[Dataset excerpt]

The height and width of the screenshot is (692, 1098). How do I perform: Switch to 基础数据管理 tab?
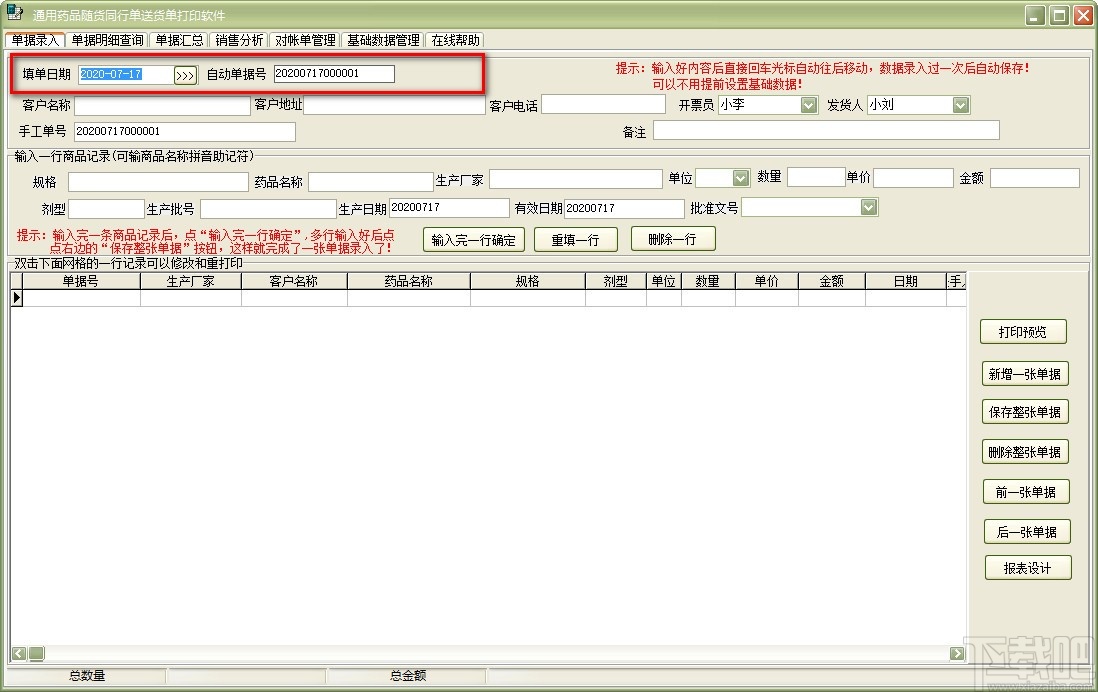[382, 40]
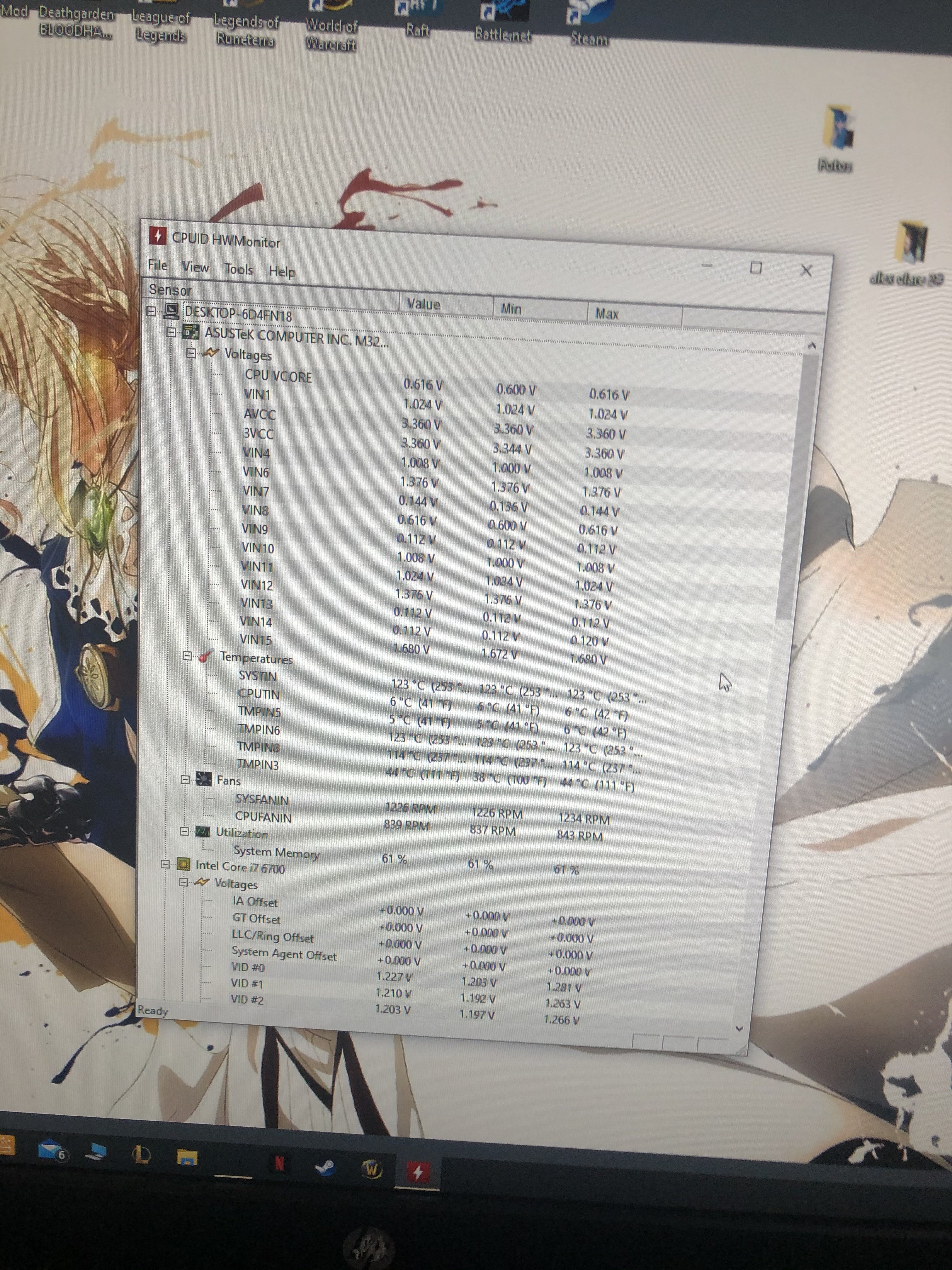Image resolution: width=952 pixels, height=1270 pixels.
Task: Open the Tools menu
Action: (x=239, y=269)
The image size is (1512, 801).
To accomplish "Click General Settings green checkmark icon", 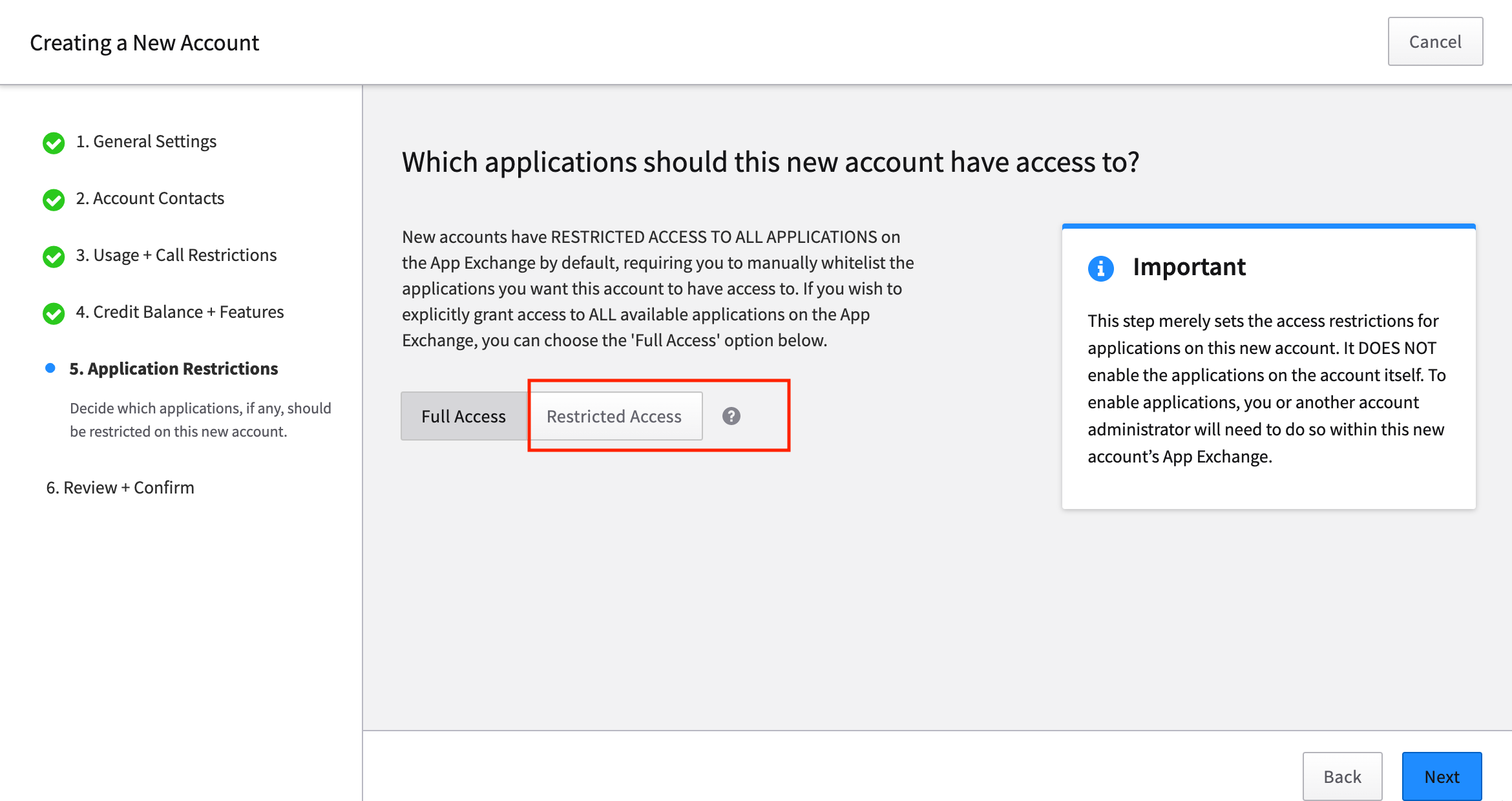I will coord(54,143).
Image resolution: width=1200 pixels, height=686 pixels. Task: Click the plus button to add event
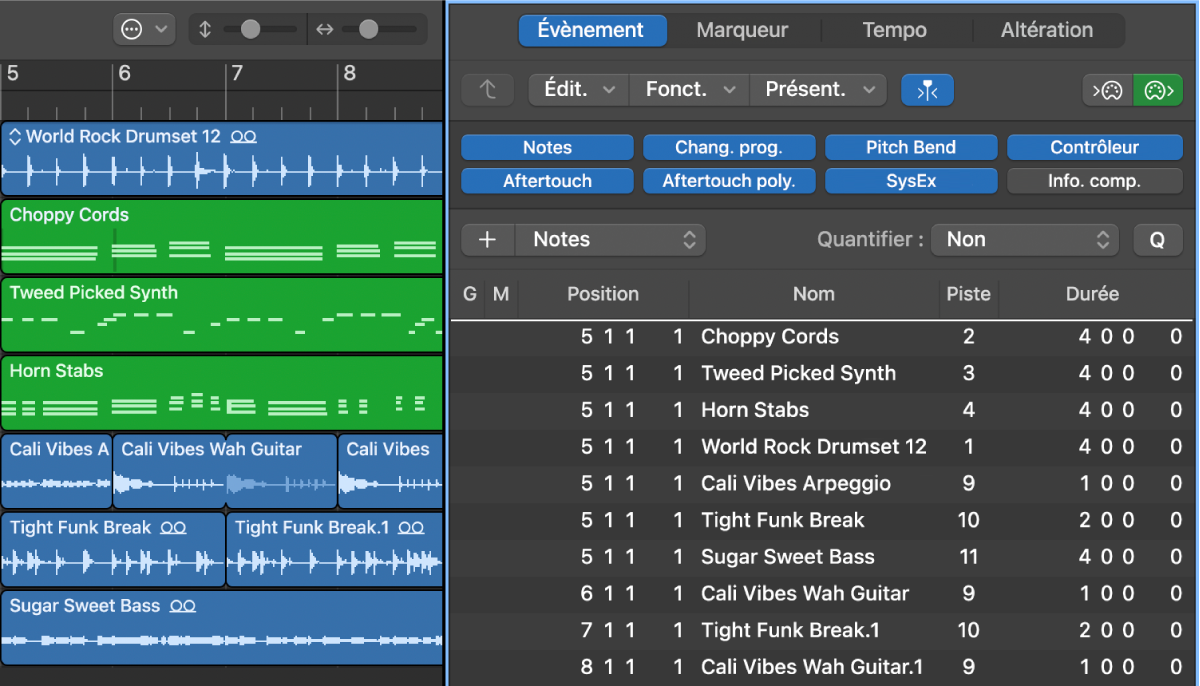click(488, 240)
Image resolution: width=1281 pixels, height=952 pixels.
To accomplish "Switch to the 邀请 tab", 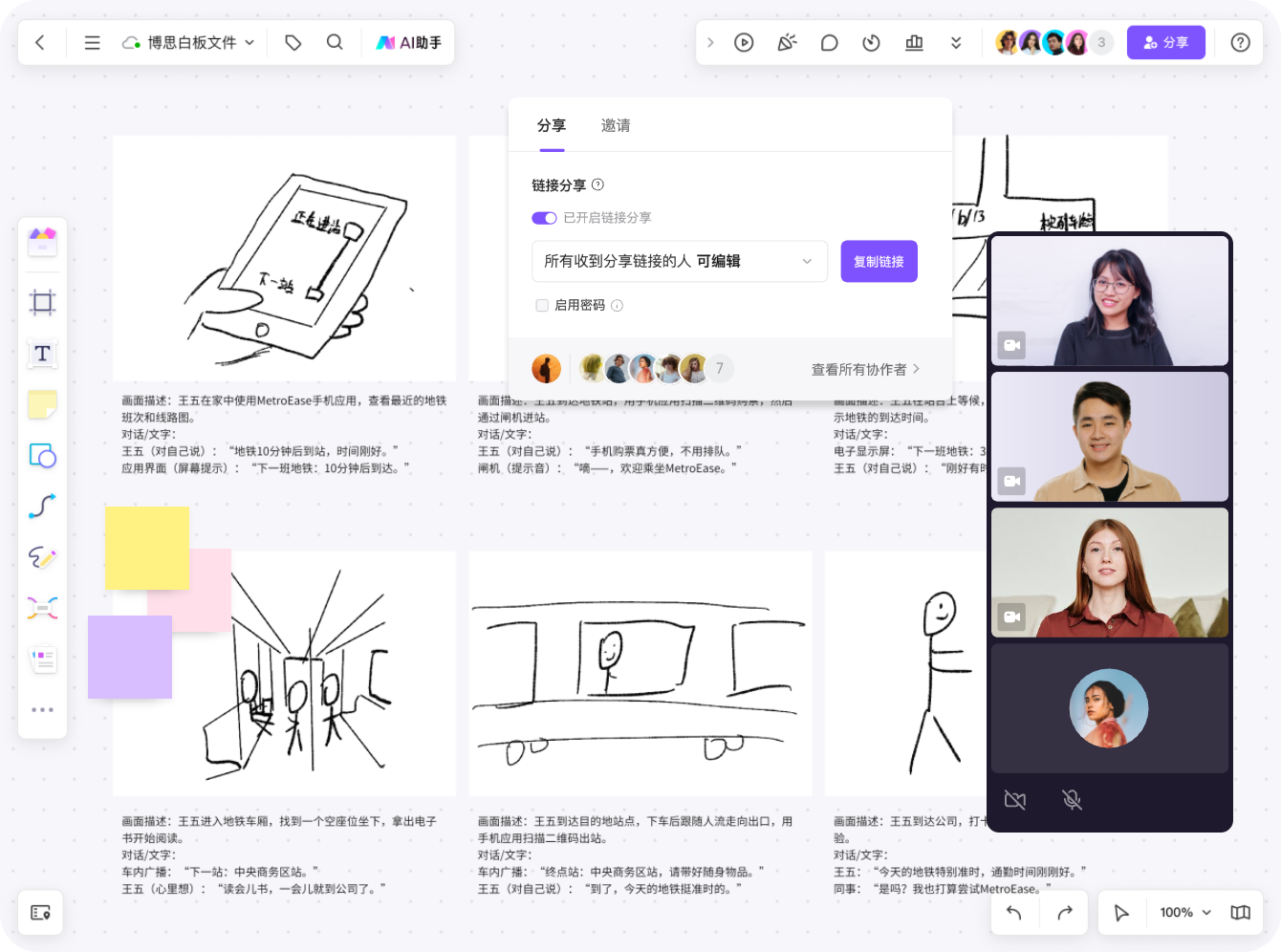I will pyautogui.click(x=615, y=125).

■ PROBLEM ■
Turn the entries above, from their start through the line containing "Action: (x=239, y=269)", into a JSON list of strings with one string per line and no blank lines. Leave the pictures out.

■ FINISHED ANSWER ■
[
  "The height and width of the screenshot is (692, 1098). How do I perform: Switch to 基础数据管理 tab?",
  "[382, 40]",
  "Image resolution: width=952 pixels, height=1270 pixels.",
  "Task: Open the Tools menu",
  "Action: (x=239, y=269)"
]